When winter comes, it's a continuous string of family events, from Thanksgiving, Christmas or Hanukkah, to New Years. For most people, this much family time with distant relatives is not enjoyable and might cause some stress. Here's a list on how to deal with the holidays.
1.) Bring a book wherever you go
Reading a book isn't only good for reading and improving your vocabulary, but it can get you out of many awkward situations. If there is ever an awkward silence between you and your mom's cousin's third son who's been removed due to a divorce, a non-rude way of avoiding conversation (or starting!) is by reading a book. If there is a silence, read! If someone sees you reading, they might know the author or the book and that can be an easy conversation starter!
2.) Stick by the food
People come and go from the food, and you can have many small one to two minute conversations with every relative. This gets socializing out of the way because the relatives come to you near the food, and they strike up the conversation. After they get their food, they will most likely go back to their seat and you can be alone again after a few minute conversation about the weather.

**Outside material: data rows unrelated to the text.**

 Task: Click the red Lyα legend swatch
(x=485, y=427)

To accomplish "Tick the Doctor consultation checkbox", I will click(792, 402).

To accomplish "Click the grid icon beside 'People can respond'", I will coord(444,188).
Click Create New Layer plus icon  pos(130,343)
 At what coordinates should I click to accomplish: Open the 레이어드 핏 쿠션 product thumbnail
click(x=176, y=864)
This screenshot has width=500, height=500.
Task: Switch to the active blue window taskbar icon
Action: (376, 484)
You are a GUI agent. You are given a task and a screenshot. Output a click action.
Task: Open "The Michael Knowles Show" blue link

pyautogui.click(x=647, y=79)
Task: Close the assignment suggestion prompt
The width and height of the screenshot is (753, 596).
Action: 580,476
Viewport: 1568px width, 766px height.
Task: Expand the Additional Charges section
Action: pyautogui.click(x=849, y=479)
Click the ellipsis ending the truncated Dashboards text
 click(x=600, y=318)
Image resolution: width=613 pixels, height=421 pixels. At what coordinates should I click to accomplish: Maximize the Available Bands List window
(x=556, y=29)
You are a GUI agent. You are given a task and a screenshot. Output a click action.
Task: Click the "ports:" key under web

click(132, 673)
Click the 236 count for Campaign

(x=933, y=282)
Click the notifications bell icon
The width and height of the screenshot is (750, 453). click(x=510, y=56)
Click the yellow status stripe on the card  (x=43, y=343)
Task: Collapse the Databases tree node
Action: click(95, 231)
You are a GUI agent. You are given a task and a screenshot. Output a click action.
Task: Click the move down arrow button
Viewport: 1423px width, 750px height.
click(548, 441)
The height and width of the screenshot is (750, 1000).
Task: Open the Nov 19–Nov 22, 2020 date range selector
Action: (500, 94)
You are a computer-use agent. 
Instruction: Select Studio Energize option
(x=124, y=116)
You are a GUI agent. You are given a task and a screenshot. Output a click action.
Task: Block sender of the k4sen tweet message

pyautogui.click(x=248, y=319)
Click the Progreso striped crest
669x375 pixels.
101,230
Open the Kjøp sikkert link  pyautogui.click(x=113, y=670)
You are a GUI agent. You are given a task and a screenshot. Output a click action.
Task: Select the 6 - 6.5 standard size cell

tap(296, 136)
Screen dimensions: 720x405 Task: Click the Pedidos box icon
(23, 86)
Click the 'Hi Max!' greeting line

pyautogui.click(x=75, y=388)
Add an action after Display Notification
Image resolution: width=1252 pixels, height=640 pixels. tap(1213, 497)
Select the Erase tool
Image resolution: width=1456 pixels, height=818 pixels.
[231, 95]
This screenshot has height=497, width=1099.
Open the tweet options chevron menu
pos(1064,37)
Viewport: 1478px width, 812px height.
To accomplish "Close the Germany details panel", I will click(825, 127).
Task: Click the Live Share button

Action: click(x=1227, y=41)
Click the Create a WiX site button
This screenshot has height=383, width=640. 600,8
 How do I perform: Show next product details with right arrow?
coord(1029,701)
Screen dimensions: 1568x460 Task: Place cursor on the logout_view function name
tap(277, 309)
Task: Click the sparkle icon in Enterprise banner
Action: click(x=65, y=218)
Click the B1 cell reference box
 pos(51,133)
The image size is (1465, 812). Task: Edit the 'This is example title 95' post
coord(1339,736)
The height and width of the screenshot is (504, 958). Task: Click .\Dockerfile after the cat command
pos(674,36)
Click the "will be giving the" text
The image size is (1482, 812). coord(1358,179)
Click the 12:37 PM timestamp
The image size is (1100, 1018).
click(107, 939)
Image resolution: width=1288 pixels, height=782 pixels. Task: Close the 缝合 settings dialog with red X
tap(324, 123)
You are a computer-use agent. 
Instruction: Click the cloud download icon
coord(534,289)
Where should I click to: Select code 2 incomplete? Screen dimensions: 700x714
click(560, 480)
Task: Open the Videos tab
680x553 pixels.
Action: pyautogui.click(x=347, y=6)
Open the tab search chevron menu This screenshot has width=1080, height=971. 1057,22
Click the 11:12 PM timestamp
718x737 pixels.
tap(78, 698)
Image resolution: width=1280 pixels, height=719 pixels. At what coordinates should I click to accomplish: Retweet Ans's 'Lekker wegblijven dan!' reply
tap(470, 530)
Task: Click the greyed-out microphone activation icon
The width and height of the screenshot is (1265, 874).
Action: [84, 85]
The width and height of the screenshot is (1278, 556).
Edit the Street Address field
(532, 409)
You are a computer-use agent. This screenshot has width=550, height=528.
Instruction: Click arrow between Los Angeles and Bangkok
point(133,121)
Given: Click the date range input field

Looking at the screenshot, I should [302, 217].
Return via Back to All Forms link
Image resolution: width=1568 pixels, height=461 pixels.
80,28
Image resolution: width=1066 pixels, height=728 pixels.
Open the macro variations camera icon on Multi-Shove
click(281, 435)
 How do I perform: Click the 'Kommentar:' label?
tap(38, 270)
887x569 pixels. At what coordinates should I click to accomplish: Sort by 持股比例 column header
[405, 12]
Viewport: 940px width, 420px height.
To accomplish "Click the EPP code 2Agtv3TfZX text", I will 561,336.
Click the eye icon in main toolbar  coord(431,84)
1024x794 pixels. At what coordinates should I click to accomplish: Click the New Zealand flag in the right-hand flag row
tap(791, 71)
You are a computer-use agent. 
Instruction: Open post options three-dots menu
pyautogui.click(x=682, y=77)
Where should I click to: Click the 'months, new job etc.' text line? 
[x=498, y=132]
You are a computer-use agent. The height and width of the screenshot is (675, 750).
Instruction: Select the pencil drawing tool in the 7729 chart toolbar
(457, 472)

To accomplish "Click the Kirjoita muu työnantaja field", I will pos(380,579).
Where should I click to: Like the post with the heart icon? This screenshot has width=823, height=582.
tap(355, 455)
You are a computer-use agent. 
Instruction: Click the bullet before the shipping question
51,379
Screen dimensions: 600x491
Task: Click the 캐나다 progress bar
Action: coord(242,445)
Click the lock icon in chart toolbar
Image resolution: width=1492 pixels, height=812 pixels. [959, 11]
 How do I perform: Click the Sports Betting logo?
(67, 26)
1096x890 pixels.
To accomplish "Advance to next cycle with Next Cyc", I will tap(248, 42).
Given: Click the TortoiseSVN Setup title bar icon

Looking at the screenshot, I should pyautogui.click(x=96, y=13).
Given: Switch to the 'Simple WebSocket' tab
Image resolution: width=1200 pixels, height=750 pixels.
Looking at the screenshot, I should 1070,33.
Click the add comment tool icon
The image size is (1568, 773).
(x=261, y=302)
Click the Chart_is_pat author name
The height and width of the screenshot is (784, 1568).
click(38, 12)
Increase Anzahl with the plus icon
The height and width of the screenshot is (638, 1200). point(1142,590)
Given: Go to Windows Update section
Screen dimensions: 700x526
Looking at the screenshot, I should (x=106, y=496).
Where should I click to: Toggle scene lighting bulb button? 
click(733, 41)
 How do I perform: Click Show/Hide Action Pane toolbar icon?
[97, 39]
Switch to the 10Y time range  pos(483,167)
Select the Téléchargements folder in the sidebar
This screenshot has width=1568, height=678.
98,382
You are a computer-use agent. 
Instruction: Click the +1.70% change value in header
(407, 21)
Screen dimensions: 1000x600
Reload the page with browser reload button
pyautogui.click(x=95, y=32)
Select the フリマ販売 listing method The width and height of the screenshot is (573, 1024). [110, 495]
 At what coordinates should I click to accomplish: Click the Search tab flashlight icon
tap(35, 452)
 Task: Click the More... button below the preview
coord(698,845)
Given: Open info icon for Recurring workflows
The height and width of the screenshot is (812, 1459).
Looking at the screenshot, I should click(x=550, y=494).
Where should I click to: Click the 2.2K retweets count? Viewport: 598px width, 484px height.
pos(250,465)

3.) Find someone you are comfortable with
In this instance, it is my sister. I usually stick to her or text a close friend who is in the same awkward situation I am in. If you find someone you are close with, you will always have someone to sit with without it being awkward. You can always have that one person to stick with when you don't know where to go or who to talk to.
4.) Do not put in your earbuds and ignore everyone
Not only is this rude, but it shows a lack of respect to the people you are with. Your grandma has probably not seen you in a long time and I am positive she wants to know about your friends and school. While small talk with people you see once a year might not be the most enjoyable thing, try to not isolate yourself because your family wants to know what's going on in your life, and pushing yourself out of family time just shows you don't care about your relatives.
5.) Talk about your life
People who you see once a year don't really know much about your life, so they are most likely going to ask about school, your grade, your friends, your outside activities, etc..., so be prepared and know what you would like to talk about. Predicting their questions and rehearsing answers is most likely to reduce anxiety because you already know what to talk about.
Family time is sacred time, because it is only family who will stick by you in any circumstance. Sure, you might want to ditch Thanksgiving dinner and hang with your friend's family, but it is important to show your family you care about them and appreciate them. Thanksgiving is a day about reflecting on what you are grateful for, and it should be done with people who share a part of you (literally, like DNA and stuff). Sure, it might suck in some circumstances, but it is only once a year, so try to make the best out of it.